In [None]:
# default_exp searcher

# Searcher

> Searchers are a one of the main block of web2dataset. They define the code to scrap the web for images

In [None]:
# hide
from nbdev.showdoc import *

here is the abstract class for the Searcher 

In [None]:
# export
import os
from typing import List
from web2dataset.document import Document

import json
import jsons

In [None]:
# exports
class Searcher:
    def __init__(self, query: str, n_item: int):
        self.query = query
        self.n_item = n_item
        self.documents: List[Document] = []

    def search(self):
        pass
    
    def save(self,path: str):
        """
        path: folder path
        """
        
        if not os.path.isdir(path):
            os.mkdir(path)
        
        os.chdir(path)
        
        for doc in self.documents:
            with open(f"{doc.uuid}.json", 'w') as fp:
                
                json.dump(jsons.dump(doc),fp)
        

Example: simple searcher:

In [None]:
class BasicSearcher(Searcher):
    def search(self):
        self.documents.append(Document(origin="https://www.google.fr"))

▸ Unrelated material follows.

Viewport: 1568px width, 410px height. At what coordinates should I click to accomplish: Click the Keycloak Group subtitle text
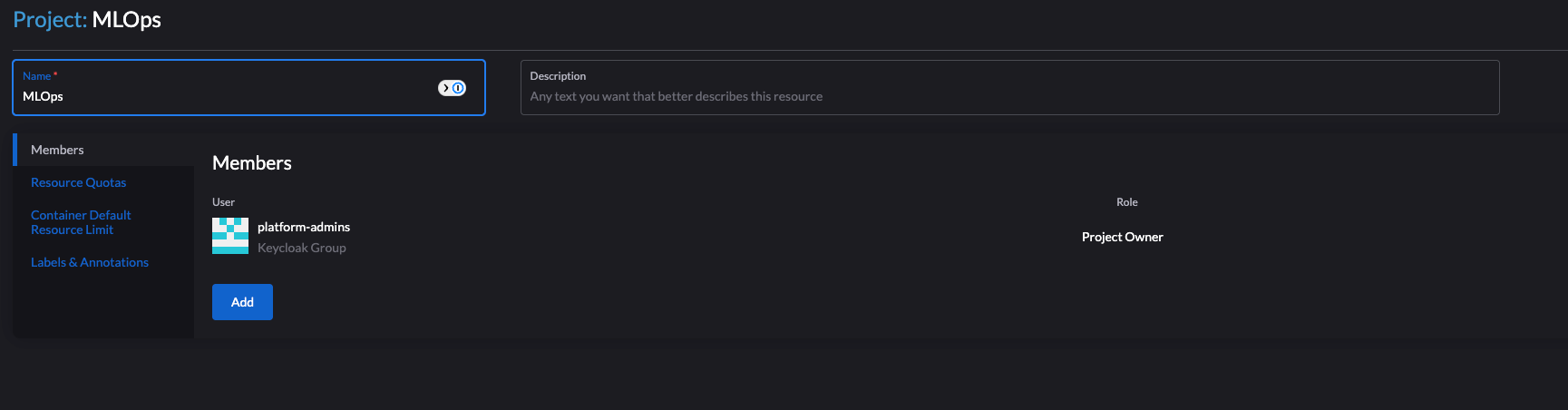pyautogui.click(x=302, y=248)
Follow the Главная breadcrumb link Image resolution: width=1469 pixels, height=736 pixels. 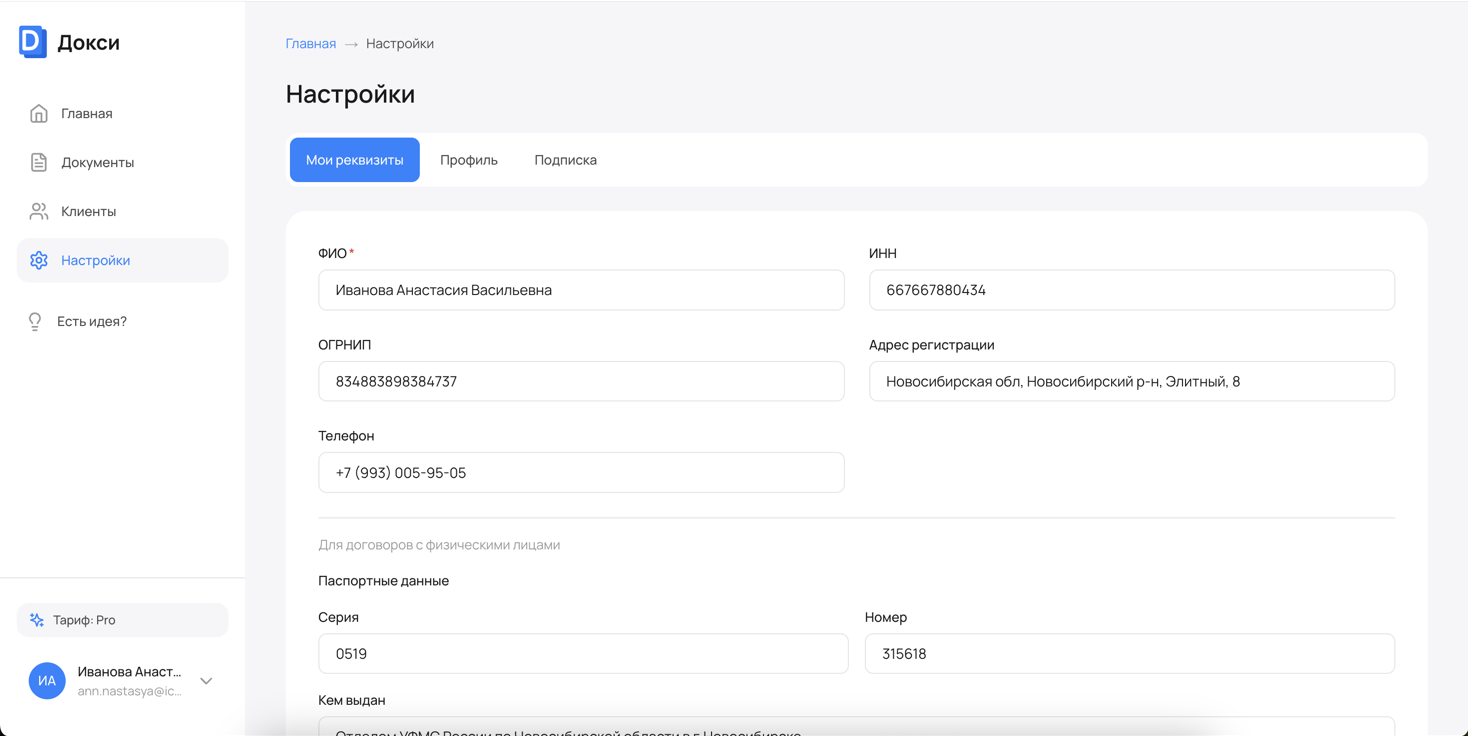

let's define a searcher that will search random wallpaper on the web

In [None]:
searcher = BasicSearcher("wallpaper", 1)
searcher.search()
assert len(searcher.documents) == searcher.n_item

we can then save the documents by giving a folder path to the method save_docs_to_file

In [None]:
searcher.save("/tmp/my_search")

let's define the core error as well

In [None]:
# export

class SearchError(ValueError):
    pass

# Google image searcher

> The Google searcher is the first and main searcher

In [None]:
# export
from contextlib import contextmanager

from selenium import webdriver
from selenium.webdriver.chrome.options import Options
from selenium.webdriver.chrome.webdriver import WebDriver
from selenium.webdriver.common.by import By
from selenium.webdriver.remote.webelement import WebElement

first lets design a simple context manager to open and close the web driver automatically

In [None]:
# export
@contextmanager
def _get_driver(debug=False):

    if debug:
        driver = webdriver.Chrome()
    else:
        chrome_options = Options()
        chrome_options.add_argument("--headless")
        driver = webdriver.Chrome(options=chrome_options)
    try:
        yield driver
    finally:
        driver.quit()

In [None]:
with _get_driver() as driver:
    pass

Then the google image searcher

In [None]:
# export 
class GoogleImageSearchError(SearchError):
    pass

In [None]:
# export
class GoogleImageSearcher(Searcher):
    """
    query: str, it contains the query that is send to google search
    """
    def __init__(self, query: str, n_item: int):
        super().__init__(query, n_item)
        
        self.google_image_url = self._create_url_from_query(self.query)

        
    def _create_url_from_query(self, query: str) -> str:
        if "+" in query:
            raise GoogleImageSearchError(" + should not be in the query because the whitespace are replaced by + so the meaning is different")
        return f"https://www.google.com/search?q={query.replace(' ','+')}&source=lnms&tbm=isch"
    
    def _element_to_document(self, element):
        url = element.get_attribute("src")
        return Document(origin=self.query, image_url=url)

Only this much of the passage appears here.